Any software engineer/programmer who reads this can make a good case for bad design of windows because it's not modular. What morons design an OS that depends on a higher level application. In this case it's IE but it it could easily be any other application, like solitare. Of course it's rubbish that the Windows OS depends on IE but this is the story they have to front ever since they won the case against Netscape.
"OpenSSH is a part of Linux as much as RPC or Windows Messaging is a part of Windows."
To test that theory, I will turn off ssh on linux and you turn of RPC on XP, no let's both reboot and see who gets back first! Enough said!
If a linux kernel exploit is fixed in minutes, then it was a pretty dumb bug.
Yup. The last one I remember like that was the IP stack bug in late 1997 that would crash your system; Alan Cox didn't have the fix out in minutes, but IIRC it was about three hours from discovery to patch.
He can be forgiven for the delay, though, because his patch fixed not just that particular exploit, but all it's variations. When I was booted to Windows 95, on the other hand, I was vulnerable to any prankster exploiting the same type of bug for months, not just because it would take MS weeks to come up with a patch but because Alan Cox's patch fixed the underlying problem, whereas MS would patch up one attack only to remain wide open to nearly identical exploits. Try Googling for "teardrop", "syndrop", or "newtear" if you want to find a more precise timeline than my fuzzy 6yo memory.
Linux mostly seems to do reactive fixes, at least from where I'm sitting.

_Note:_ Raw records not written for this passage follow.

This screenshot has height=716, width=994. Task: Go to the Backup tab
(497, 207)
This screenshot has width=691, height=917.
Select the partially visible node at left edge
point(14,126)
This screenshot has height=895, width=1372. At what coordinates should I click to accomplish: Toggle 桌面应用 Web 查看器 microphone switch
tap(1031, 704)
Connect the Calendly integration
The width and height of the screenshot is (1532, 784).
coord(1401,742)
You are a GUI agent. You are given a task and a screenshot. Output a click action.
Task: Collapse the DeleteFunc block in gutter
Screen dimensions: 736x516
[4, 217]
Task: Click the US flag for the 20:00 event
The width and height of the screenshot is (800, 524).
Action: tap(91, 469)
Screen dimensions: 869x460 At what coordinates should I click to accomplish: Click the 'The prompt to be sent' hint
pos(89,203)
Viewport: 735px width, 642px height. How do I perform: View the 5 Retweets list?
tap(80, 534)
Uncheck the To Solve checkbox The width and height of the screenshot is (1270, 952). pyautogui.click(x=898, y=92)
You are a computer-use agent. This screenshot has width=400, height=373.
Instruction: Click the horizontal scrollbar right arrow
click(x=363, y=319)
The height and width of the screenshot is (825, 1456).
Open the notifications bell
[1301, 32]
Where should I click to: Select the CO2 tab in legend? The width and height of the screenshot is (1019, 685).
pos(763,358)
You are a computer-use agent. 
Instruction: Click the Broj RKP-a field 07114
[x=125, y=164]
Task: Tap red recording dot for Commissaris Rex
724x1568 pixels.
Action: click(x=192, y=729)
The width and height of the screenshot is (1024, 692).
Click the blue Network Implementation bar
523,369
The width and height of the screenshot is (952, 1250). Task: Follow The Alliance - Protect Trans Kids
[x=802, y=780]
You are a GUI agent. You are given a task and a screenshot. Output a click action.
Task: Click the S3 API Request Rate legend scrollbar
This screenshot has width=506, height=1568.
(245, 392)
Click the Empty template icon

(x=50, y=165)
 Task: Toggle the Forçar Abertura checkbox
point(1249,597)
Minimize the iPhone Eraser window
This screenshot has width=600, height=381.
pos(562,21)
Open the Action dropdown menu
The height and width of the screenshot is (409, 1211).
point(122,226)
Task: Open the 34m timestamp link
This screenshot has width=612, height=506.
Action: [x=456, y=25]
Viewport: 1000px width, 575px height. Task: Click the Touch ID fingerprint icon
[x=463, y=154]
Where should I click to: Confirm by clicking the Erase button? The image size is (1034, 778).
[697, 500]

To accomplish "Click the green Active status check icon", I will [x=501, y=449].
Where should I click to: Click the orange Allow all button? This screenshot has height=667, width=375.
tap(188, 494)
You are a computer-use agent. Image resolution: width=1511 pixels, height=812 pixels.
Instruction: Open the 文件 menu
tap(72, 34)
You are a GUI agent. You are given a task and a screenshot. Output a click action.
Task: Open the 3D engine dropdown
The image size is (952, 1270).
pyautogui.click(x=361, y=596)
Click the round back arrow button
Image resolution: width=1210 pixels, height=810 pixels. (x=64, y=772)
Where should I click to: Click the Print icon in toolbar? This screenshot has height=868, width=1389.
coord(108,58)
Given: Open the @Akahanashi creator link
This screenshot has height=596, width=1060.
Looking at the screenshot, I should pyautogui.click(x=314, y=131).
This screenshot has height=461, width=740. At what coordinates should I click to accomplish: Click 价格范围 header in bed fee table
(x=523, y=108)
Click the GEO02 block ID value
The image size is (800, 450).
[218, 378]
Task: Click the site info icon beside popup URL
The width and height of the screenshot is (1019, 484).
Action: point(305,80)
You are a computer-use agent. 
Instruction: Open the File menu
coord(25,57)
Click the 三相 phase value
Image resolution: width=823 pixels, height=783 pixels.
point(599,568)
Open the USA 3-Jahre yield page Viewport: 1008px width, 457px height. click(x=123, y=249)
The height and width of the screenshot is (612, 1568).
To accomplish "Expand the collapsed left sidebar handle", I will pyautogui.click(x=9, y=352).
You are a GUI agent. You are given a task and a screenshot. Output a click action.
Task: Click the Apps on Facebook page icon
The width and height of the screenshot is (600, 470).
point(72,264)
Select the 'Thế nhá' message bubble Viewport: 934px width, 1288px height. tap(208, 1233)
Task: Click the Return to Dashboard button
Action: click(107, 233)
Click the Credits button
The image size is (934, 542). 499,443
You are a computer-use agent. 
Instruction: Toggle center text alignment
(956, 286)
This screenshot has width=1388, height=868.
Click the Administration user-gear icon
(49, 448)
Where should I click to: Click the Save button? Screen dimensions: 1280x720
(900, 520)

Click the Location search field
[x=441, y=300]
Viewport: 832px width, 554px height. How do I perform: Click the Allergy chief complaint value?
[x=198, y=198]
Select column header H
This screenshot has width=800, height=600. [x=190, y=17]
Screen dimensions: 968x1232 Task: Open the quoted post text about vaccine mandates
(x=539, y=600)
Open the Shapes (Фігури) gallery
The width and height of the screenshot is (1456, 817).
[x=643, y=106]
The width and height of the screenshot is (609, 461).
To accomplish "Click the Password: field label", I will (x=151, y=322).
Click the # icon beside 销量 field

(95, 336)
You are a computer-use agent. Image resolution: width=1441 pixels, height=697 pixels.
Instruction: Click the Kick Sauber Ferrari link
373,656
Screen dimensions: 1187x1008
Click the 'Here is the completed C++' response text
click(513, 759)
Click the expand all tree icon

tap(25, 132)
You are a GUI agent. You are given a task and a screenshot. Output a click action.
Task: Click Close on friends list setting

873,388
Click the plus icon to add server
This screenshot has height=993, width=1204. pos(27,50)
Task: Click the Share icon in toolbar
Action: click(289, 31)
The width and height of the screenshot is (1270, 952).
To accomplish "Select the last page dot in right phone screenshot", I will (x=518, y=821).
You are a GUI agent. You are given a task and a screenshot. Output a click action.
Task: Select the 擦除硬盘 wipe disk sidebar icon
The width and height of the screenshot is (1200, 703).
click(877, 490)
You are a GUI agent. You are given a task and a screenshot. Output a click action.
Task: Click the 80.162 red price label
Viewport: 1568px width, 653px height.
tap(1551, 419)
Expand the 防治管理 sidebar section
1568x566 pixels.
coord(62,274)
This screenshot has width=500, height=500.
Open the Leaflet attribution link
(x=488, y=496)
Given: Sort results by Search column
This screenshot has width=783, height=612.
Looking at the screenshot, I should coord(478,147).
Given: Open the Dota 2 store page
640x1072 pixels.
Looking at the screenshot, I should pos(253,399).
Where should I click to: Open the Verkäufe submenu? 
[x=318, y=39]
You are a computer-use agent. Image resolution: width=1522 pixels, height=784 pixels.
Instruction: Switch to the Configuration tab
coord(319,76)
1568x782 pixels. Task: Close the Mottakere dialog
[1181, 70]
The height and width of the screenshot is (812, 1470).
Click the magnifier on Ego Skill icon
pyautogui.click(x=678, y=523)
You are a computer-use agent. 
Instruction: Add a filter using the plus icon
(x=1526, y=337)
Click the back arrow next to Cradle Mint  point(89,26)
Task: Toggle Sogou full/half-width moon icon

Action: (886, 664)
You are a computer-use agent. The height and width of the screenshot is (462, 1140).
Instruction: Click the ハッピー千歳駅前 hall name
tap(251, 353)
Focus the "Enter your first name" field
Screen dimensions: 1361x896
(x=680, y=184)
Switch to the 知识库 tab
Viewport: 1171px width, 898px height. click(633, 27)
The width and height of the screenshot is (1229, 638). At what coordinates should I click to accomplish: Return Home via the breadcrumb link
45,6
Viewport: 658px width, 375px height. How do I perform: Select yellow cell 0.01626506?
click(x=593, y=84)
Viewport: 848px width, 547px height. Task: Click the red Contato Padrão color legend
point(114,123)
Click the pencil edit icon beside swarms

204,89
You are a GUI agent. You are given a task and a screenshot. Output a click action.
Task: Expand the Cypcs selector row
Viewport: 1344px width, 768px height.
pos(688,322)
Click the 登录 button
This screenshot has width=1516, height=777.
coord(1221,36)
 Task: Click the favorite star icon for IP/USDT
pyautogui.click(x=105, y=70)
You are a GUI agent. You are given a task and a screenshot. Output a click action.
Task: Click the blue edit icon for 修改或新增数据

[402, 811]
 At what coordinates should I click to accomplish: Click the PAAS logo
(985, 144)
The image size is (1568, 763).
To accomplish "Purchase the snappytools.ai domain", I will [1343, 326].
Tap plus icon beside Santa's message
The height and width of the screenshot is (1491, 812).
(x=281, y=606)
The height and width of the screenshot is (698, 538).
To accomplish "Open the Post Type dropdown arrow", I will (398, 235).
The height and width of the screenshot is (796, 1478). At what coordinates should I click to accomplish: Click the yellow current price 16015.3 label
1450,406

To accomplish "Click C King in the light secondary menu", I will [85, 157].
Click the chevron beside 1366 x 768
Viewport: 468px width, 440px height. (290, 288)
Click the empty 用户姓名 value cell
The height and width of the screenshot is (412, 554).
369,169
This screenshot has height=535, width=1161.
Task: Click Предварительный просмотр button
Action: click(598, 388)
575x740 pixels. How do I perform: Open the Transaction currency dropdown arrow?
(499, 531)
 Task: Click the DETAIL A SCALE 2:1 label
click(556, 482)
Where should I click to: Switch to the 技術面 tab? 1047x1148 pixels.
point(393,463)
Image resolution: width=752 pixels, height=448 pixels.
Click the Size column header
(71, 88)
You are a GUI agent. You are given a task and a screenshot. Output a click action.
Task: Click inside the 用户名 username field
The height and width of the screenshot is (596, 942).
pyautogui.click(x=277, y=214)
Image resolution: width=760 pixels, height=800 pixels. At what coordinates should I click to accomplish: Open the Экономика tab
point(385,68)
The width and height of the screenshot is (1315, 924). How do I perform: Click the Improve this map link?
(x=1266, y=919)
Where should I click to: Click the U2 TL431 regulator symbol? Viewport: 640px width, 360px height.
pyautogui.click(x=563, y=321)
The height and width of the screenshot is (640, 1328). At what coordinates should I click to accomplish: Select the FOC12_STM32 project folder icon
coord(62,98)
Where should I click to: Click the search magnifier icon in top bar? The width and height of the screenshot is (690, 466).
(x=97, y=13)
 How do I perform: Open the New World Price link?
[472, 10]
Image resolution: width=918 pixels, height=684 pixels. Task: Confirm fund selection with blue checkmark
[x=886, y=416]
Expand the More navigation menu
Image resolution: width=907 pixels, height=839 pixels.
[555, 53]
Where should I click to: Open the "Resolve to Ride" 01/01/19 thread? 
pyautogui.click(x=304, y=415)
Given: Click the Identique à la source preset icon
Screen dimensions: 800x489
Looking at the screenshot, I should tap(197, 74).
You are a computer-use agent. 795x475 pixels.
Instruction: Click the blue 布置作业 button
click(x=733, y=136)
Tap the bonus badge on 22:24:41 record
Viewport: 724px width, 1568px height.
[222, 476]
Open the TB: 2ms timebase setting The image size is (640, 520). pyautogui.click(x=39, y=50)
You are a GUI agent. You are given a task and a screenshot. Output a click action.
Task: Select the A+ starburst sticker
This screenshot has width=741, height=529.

You mean reactive to all those awful Linux worms that have been sweeping the net? I don't think so. Try pulling up a list of security updates (here, for example) for Linux and see just what percentage you can find exploit code for. I'm pretty sure the squirrelmail, balsa, and Xpdf developers aren't scrambling to write patches reacting to the many exploits aimed at their programs.
The reality is that no one can produce, however we have tried, a perfectly bugless software.
And there is no way we can be certain that our softwares don't have any unintentional vulnerability either.
Nobody likes software patches, but it is a necessity if we want to make our softwares work better.
The question is not how fast one makes the patch - although it's very important - the keypoint in making patches is how EASY we can make our patch-delivery system works.
No doubt that the Linux patches, at least most of them, come out way faster than those of the MS-Windows camp. But there is _one_ thing that we can learn from Microsoft - they have made their patch delivery system (aka www.windowsupdate.com) something that can be used by most users.
I am not saying that the Linux patching process is cumbersome, but we gotta admit that the average users (not sysadmins) just can't begin to understand how to patch their Linux boxes.
If we can come up with something that approach the ease of www.windowsupdate.com, perhaps Linux can be used by even more not-so-tech-savvy users.
I know, I know, there's a world of difference between MS-Windows and Linux, but what I am talking about is the deliverance of our software patches - and in this case, Microsoft has something that we can learn from.
Thank you for reading.
Muchas Gracias, Señor Edward Snowden !
I speak for a lot of people when I say that I hate Microsoft for quite a few good reasons.